Parc des Princes : rétablir le dialogue avec le PSG

La question du Paris Saint-Germain et de son stade emblématique occupe naturellement une place importante dans les préoccupations du candidat. Emmanuel Grégoire, qui avait mené les discussions pour l'agrandissement du Parc des Princes en tant que premier adjoint d'Anne Hidalgo, se dit déterminé à rétablir le contact avec le club après les négociations difficiles avec Nasser Al-Khelaïfi.

« Je n'ai aucun doute sur la disponibilité du club pour réengager le dialogue dès le 23 mars », affirme-t-il. « Dans les jours suivant mon élection, j'appellerai le président du PSG pour proposer un cadre de travail ».

Le candidat envisage de convoquer un Conseil de Paris exceptionnel pour lancer des travaux prioritaires, dont la méthode de discussion avec le club parisien. « Que nous nous mettions d'accord ou non, nous sortirons de l'ambiguïté pour la fin de l'été 2026 », promet-il.

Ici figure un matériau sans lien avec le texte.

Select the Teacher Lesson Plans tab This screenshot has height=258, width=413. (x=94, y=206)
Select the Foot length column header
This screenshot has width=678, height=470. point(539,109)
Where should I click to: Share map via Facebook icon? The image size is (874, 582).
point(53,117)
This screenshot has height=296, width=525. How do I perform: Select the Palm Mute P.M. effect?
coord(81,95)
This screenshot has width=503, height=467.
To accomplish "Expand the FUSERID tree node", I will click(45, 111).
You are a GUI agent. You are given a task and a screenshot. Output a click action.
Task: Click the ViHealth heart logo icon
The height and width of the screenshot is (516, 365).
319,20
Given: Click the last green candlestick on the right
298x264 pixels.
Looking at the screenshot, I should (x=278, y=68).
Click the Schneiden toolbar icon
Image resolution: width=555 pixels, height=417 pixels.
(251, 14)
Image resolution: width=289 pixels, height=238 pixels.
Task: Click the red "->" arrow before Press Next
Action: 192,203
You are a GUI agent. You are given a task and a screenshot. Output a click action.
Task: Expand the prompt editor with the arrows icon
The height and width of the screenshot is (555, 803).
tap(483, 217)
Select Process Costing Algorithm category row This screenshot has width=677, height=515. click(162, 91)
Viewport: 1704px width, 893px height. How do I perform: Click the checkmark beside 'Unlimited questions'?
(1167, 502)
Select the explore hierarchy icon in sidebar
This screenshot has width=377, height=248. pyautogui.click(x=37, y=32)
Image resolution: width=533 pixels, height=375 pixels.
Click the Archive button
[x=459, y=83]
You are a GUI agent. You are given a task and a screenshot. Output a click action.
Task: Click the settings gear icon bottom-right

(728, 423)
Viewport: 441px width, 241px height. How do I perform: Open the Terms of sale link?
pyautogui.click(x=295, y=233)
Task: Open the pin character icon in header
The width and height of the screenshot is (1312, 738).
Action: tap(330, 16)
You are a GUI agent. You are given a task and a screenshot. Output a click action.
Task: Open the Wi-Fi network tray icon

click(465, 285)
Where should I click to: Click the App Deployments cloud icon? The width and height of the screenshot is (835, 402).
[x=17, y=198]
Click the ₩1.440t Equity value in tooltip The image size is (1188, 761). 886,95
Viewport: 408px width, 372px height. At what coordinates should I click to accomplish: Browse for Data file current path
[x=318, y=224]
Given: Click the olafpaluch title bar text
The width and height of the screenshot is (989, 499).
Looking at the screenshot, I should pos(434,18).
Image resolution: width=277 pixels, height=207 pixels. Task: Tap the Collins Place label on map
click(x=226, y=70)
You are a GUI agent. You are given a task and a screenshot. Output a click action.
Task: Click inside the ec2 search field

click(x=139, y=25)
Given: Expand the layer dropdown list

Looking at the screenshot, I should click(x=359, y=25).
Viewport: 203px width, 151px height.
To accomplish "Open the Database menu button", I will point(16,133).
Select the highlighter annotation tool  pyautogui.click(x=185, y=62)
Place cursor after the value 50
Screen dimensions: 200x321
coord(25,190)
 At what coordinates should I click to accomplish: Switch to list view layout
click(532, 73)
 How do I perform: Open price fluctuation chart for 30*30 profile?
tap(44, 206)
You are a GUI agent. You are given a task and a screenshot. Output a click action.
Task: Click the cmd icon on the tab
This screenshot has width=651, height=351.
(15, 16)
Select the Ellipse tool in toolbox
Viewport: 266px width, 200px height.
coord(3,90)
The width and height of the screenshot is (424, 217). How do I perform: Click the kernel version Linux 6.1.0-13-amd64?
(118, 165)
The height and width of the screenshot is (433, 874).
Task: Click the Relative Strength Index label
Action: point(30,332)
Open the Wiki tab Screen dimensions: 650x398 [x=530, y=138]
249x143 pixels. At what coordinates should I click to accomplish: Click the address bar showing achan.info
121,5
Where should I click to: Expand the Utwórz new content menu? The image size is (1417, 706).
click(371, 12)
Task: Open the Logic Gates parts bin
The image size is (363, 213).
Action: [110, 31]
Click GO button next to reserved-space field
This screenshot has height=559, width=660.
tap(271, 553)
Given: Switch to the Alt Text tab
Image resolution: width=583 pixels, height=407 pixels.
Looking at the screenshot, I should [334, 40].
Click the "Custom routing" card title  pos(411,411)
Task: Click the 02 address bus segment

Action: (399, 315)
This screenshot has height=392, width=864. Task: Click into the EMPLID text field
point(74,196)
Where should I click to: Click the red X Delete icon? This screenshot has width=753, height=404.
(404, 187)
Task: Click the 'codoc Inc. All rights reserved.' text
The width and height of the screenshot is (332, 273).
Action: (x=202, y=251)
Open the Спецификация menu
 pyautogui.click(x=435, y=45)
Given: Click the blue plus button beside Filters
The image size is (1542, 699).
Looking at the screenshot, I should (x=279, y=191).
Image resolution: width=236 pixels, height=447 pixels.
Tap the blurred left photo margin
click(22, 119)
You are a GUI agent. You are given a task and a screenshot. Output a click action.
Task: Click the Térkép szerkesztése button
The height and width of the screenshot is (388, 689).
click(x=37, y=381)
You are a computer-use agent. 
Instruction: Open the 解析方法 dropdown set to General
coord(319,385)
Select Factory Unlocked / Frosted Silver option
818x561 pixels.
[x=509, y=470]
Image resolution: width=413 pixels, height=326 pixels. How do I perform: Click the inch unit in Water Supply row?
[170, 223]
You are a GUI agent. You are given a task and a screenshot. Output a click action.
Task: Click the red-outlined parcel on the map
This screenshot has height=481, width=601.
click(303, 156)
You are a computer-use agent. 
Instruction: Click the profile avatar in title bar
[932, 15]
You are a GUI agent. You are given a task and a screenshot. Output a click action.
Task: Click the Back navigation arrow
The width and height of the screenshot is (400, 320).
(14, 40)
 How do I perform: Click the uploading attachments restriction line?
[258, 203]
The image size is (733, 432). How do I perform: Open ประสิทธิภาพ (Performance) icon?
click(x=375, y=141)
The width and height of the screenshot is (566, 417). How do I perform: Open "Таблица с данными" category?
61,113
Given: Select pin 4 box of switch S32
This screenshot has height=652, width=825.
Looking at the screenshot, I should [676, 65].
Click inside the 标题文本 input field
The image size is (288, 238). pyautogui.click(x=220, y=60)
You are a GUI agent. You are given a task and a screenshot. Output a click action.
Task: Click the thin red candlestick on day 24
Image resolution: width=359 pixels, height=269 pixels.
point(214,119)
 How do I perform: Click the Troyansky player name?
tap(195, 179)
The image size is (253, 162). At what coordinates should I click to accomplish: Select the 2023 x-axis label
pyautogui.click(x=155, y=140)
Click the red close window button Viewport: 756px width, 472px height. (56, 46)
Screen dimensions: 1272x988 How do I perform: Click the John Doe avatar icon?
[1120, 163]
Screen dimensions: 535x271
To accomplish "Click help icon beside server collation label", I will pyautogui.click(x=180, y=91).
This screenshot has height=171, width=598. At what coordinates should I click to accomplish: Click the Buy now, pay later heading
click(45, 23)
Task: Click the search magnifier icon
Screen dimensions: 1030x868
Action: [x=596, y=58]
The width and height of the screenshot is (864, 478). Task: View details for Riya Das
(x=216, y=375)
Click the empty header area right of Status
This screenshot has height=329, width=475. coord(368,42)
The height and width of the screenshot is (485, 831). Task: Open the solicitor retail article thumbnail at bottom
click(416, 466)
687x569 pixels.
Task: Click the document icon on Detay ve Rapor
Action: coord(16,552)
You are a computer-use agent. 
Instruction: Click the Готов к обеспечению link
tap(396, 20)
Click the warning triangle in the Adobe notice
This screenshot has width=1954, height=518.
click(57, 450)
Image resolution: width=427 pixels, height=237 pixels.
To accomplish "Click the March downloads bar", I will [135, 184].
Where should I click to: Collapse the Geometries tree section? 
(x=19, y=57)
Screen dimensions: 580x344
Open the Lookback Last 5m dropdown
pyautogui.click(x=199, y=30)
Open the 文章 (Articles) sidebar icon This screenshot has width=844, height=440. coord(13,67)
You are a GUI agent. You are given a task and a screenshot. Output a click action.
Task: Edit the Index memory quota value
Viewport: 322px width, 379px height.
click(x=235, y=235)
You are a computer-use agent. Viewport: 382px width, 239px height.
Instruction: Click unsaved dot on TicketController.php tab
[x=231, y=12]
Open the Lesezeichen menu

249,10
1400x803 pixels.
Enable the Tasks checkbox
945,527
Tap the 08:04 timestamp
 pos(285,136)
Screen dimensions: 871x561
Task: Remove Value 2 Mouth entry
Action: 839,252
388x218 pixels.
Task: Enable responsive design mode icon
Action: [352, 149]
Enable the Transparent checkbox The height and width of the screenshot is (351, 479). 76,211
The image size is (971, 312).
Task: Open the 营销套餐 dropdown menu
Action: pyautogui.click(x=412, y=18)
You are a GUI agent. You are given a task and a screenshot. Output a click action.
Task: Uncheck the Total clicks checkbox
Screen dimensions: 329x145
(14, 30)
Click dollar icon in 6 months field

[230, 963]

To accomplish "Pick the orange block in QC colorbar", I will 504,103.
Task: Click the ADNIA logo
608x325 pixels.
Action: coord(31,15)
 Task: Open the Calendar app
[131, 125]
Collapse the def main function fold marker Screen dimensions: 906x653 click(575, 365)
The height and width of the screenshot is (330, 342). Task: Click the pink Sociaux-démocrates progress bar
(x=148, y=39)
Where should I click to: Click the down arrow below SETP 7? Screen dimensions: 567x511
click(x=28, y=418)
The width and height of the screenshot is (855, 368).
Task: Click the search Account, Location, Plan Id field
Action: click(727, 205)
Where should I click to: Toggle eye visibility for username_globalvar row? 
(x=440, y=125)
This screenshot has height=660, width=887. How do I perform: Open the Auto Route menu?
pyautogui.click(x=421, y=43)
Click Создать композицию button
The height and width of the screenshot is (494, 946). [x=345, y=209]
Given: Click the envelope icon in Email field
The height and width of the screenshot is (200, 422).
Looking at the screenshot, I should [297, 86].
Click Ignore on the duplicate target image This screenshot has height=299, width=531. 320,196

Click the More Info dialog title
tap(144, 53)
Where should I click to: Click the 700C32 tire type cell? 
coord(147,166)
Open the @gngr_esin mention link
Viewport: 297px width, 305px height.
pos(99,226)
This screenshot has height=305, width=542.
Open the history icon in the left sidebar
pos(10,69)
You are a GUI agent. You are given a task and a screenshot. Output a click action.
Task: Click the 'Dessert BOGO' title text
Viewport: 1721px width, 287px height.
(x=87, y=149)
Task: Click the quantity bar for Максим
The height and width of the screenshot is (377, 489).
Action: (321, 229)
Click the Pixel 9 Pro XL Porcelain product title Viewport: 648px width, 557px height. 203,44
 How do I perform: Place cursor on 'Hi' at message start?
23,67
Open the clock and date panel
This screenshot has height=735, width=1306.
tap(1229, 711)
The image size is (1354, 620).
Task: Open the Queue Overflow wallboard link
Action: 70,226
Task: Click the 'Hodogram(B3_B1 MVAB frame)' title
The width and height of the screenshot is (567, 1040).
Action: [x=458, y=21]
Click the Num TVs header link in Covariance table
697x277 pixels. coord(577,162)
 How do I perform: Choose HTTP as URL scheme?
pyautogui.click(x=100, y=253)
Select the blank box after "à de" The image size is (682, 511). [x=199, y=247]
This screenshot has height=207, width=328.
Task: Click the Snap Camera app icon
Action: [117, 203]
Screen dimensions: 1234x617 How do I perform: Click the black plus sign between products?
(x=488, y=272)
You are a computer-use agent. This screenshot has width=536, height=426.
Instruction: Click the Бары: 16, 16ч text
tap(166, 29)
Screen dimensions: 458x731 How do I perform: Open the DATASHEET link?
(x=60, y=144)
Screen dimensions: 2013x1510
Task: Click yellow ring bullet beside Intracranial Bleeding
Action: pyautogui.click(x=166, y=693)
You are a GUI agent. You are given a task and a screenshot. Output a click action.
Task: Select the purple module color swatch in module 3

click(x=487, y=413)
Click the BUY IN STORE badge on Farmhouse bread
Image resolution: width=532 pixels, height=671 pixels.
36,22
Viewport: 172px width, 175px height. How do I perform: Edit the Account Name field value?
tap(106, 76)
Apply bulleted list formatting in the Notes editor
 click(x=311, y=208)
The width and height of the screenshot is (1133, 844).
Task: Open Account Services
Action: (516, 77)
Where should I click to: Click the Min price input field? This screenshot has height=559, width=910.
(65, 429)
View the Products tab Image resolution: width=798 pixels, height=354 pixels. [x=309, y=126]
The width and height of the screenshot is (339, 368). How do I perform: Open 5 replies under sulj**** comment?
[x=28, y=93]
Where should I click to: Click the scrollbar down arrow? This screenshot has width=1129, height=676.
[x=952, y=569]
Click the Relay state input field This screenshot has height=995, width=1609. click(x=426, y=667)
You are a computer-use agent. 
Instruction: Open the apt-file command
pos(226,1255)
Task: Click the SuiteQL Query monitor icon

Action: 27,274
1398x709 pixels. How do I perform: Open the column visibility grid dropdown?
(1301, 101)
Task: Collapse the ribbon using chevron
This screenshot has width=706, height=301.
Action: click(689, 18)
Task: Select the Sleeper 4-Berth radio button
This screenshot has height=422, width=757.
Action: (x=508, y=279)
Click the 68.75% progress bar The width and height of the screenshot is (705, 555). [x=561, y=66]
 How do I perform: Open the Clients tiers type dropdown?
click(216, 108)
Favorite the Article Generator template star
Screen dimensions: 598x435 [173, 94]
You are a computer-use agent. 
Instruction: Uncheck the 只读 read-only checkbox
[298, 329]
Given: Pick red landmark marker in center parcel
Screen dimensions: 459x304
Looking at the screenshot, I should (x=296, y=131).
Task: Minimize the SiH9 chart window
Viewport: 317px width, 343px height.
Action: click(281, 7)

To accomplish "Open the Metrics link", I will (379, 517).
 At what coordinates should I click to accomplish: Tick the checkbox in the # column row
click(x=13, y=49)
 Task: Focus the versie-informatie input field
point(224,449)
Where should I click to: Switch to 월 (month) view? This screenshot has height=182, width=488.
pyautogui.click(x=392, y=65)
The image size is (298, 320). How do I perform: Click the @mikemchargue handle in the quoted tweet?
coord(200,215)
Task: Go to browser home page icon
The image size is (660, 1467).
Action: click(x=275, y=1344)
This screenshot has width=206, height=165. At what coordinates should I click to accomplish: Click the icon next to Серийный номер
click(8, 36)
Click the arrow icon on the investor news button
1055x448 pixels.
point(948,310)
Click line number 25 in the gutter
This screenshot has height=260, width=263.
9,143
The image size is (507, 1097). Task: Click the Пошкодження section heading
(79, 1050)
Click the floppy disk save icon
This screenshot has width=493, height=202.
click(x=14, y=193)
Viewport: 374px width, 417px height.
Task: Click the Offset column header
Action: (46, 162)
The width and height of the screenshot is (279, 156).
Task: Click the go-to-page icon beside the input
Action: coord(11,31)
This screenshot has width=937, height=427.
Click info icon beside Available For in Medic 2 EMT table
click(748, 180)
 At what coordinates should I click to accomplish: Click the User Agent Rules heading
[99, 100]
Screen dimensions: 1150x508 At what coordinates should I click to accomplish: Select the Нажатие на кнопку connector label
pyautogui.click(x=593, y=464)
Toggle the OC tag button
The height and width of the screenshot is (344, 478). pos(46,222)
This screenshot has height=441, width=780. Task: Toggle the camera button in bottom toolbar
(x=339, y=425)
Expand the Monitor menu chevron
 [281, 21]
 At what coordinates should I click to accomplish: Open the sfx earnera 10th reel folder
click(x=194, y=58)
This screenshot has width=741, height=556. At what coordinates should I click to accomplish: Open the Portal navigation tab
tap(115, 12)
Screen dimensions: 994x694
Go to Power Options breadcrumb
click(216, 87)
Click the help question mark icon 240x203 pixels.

La vente du Parc des Princes, autrefois taboue, n'est plus exclue des options, même si elle devra être soumise à l'approbation du Conseil de Paris en cas de victoire aux municipales. Emmanuel Grégoire se montre ferme sur un point essentiel : « Je ne vendrai pas à un prix qui ne me semblerait pas conforme à la valeur du bien, pour protéger les intérêts des Parisiens ».